Getting Wake County to 21 Million Visitors by 2028
Morrisville, NC – Last year, 16.4 million people visited Wake County, generating more than $2 billion in spending. Wake County is working on a strategic plan to boost those numbers to more than 20 million visitors by 2028.
Making Wake County Attractive
Destination 2028 is Wake County’s destination strategic plan (DSP), which seeks to bring 21.7 million visitors to the county in 2028. Loren Gold, executive vice president of the Greater Raleigh Convention and Visitors Bureau, discussed the DSP and its goals on Tuesday, February 5, 2019 at the Morrisville Chamber of Commerce’s annual meeting.
To develop this plan, which has eight central priorities (sports, events, individual leisure, etc.), the DSP team ran 36 focus groups in cities around Wake County.

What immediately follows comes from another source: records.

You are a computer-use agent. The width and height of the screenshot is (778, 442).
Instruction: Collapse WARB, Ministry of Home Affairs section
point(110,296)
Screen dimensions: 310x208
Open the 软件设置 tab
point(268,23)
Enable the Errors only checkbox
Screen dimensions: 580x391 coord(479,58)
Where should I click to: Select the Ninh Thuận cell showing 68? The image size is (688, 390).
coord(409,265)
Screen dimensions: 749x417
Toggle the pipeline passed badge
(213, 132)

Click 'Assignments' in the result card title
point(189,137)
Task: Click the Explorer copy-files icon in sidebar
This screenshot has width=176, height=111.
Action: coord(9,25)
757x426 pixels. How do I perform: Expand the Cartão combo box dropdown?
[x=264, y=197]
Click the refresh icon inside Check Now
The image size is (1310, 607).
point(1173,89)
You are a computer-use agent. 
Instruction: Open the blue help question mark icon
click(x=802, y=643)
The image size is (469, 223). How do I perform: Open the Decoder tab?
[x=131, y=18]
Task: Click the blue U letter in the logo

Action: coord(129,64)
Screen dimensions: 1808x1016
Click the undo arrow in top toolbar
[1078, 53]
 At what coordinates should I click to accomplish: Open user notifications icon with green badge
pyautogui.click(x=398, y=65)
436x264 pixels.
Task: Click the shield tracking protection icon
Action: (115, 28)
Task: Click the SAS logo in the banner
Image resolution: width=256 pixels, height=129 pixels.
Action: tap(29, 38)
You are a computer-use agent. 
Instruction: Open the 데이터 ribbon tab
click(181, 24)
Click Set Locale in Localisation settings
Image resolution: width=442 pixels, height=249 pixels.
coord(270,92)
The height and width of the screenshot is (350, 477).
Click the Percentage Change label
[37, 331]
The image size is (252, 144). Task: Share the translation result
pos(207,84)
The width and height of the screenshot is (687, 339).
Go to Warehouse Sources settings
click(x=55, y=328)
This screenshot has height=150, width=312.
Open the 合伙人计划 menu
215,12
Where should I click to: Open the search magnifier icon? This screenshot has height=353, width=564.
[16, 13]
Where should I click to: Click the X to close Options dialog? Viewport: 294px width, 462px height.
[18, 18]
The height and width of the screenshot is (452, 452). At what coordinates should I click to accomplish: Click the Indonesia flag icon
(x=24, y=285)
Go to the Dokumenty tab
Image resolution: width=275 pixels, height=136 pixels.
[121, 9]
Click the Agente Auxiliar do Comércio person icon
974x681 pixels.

“The plan is not developed through assumptions. It’s very much through research,” Gold said.
Increasing tourism to Wake County has a direct economic benefit, with visitors last year contributing $2.4 billion in spending.
“That’s new money. That’s not money already circulating,” Gold said.
The DSP includes specific wire frames for the municipalities in Wake County, including Cary and Morrisville. The plans include questions and directions these municipalities can take. For example, addressing Morrisville specifically, Gold asked whether the town and Chamber of Commerce would want to keep the East Meets West Festival local or expand and grow it.
“The gold standard for a festival would be the Bluegrass Festival,” Gold said. “Last year, they brought in more than 223,000 visitors.”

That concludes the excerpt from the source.